Focused training will build technical proficiency and stamina, but it doesn’t teach you how to handle prefight nerves or how to recover after getting hit in the face. So Ferdous scheduled her first fight in November 2021 at a charity event called Haymakers for Hope. Her parents remained resistant to how much time she spent in the ring, but she convinced them to attend after raising over $30,000 to commemorate her aunt who died of stomach cancer.
Even before the fight began, her mother grew emotional, and when Ferdous won by unanimous decision, she shed tears of pride, Ferdous says. When she invited them to watch her fight at Madison Square Garden as part of the New York City Golden Gloves tournament, her father pulled her aside and told her, “I thought you looked like Muhammad Ali out there.”
“Sometimes they’ll still ask me when I am going to stop with this stuff,” Ferdous says. “But I think they understand now that this is more than a hobby. It’s a passion. And they see me representing Bangladesh.”
By spring 2023, Ferdous thought she was going for a chance to represent the United States, but Morgan lobbied for her to get dual citizenship with Bangladesh since she was a first-generation immigrant. She leveraged the cold-calling skills she refined at her first tech sales job to connect with a former Google colleague named Bickey Russell, a former cricket player with friends who were connected to the Bangladesh Olympic Association. By July, she was flying with Morgan to meet the association in Dhaka, where security guards picked them up. “It felt like I had already won a gold medal,” Ferdous jokes.
The federation welcomed Ferdous but wanted to see her train and fight before officially granting her the opportunity to represent the country. She arrived at the Muhammad Ali Boxing Stadium in Dhaka, where only male fighters trained. After watching her sparring sessions with two male fighters and exhibition bouts with two female athletes, the federation wanted Ferdous’s citizenship expedited so she could qualify for the upcoming Asian Games.

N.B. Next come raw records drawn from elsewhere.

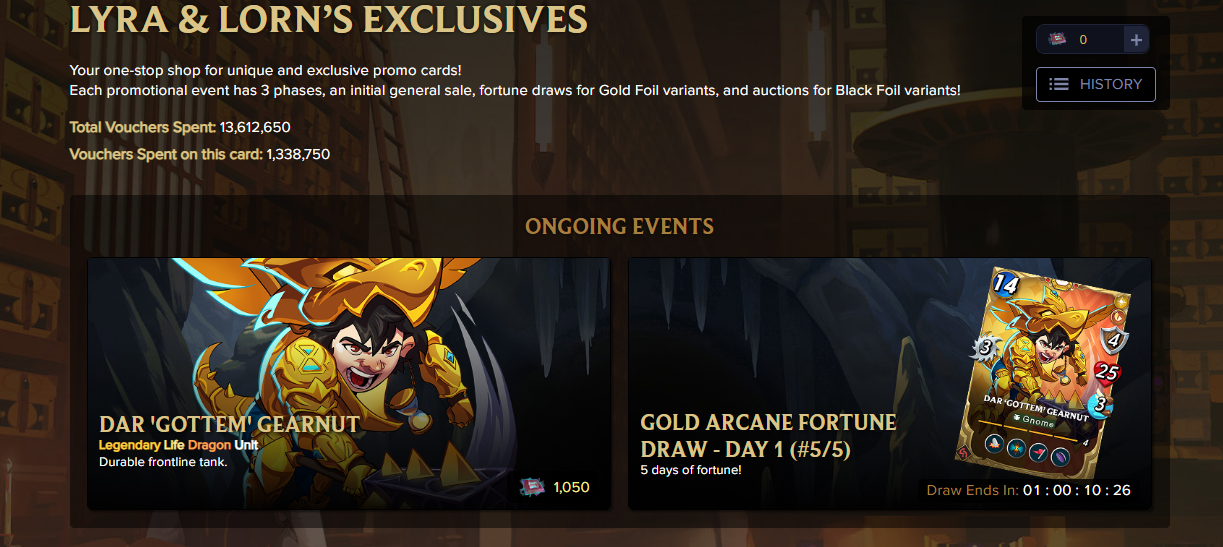1223x547 pixels.
Task: Click the voucher icon beside balance 0
Action: pyautogui.click(x=1058, y=40)
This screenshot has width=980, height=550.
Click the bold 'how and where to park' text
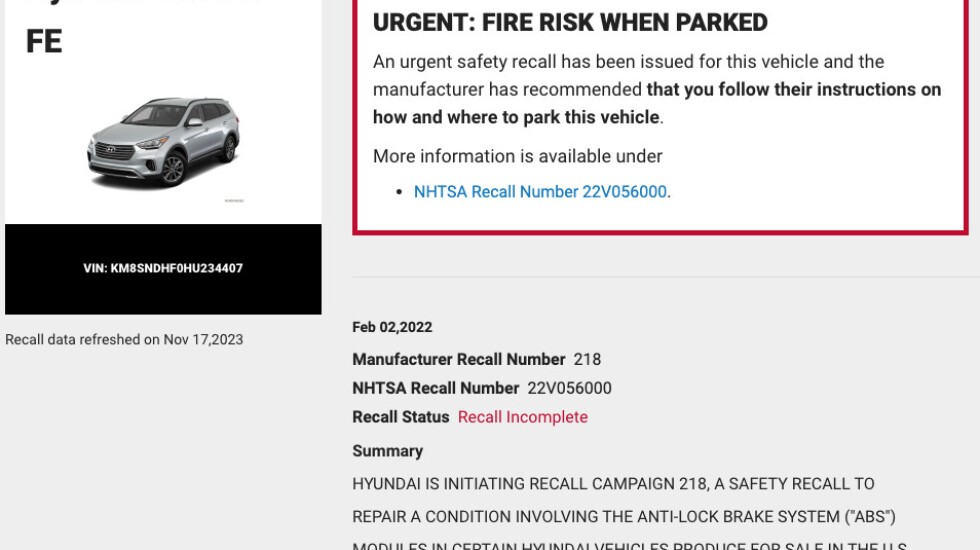[x=516, y=118]
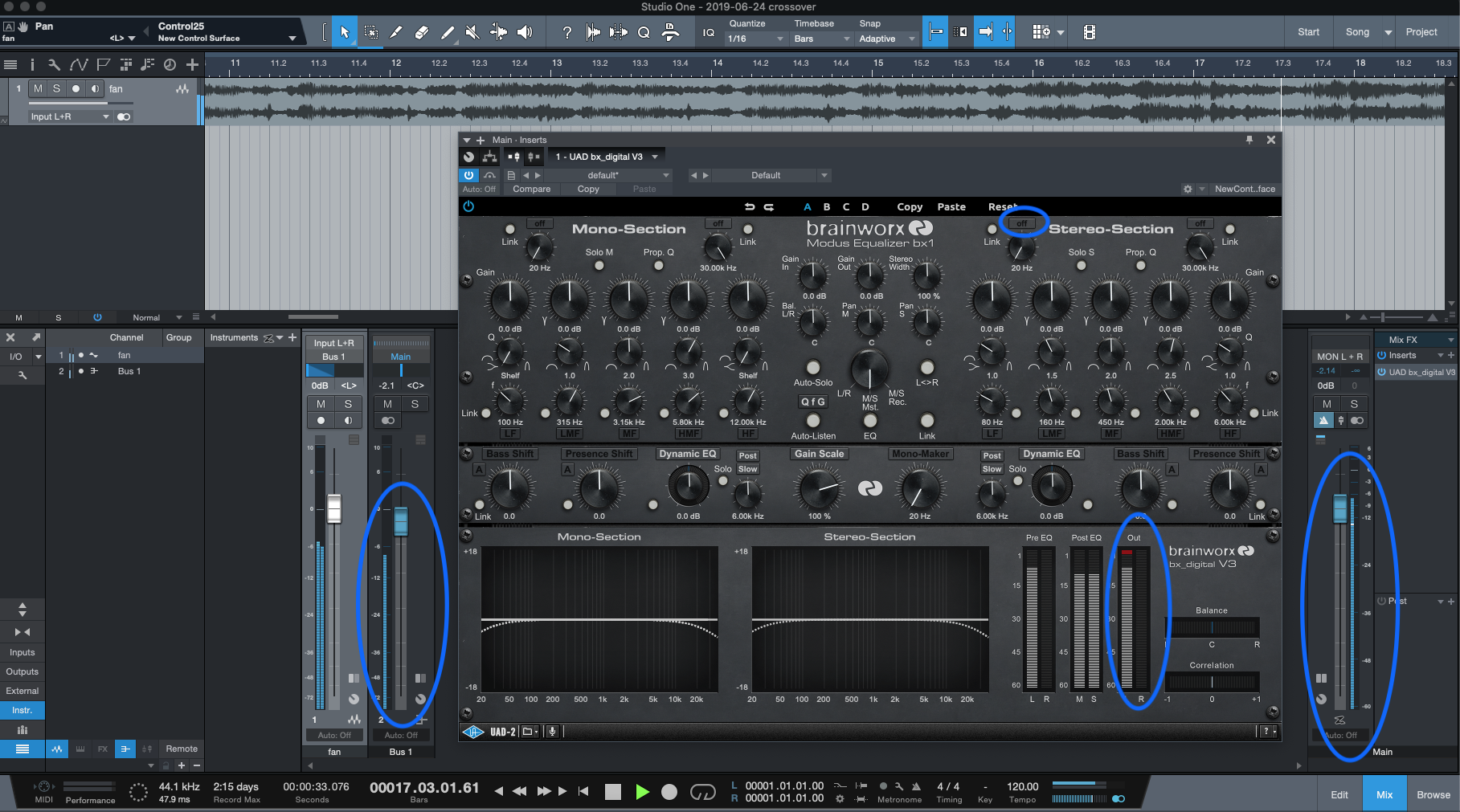Image resolution: width=1460 pixels, height=812 pixels.
Task: Click the plugin Compare button
Action: click(531, 189)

Since then, Ferdous has adjusted to the unexpected media scrutiny that comes with becoming an Olympic hopeful in a country with no history of success. When her status as a Bangladeshi athlete was confirmed, outlets swarmed her with interview requests and buzzed that this might be the person to get the country an Olympic medal.
But when Ferdous lost to the eventual bronze medalist at the Asian Games in September, the questions were harsh and direct from the couple dozen Bangladeshi reporters in attendance.
“I was just mobbed with questions like, ‘What could you have done better?’ ‘Why did you lose?’” Ferdous says. “These were harsh questions, and you have to hold your composure. I never thought about training or preparing for that.”
She asked Inam Ahmed, the chairman of the Bangladesh Cricket Board and a mentor since Ferdous joined the national team, how it was possible to handle such intense media scrutiny if she didn’t win every fight. He explained that Bangladesh is in its infancy of understanding how to follow sports. As the sports industry grows, he told her, they will come to realize that wins and losses are part of the athlete’s journey.
Even with the pressure building before her final chance to qualify in May, Ferdous marvels at how her life — and perspective — have changed since she chose to pursue boxing not even five years ago.
“I remember after one of the training sessions in Bangladesh, this little girl came up to me and said, ‘I never knew girls can punch like that; I thought only men can,’” Ferdous says. “And I think that one instance showed me that what I’m doing — it’s kind of more than just me, right?”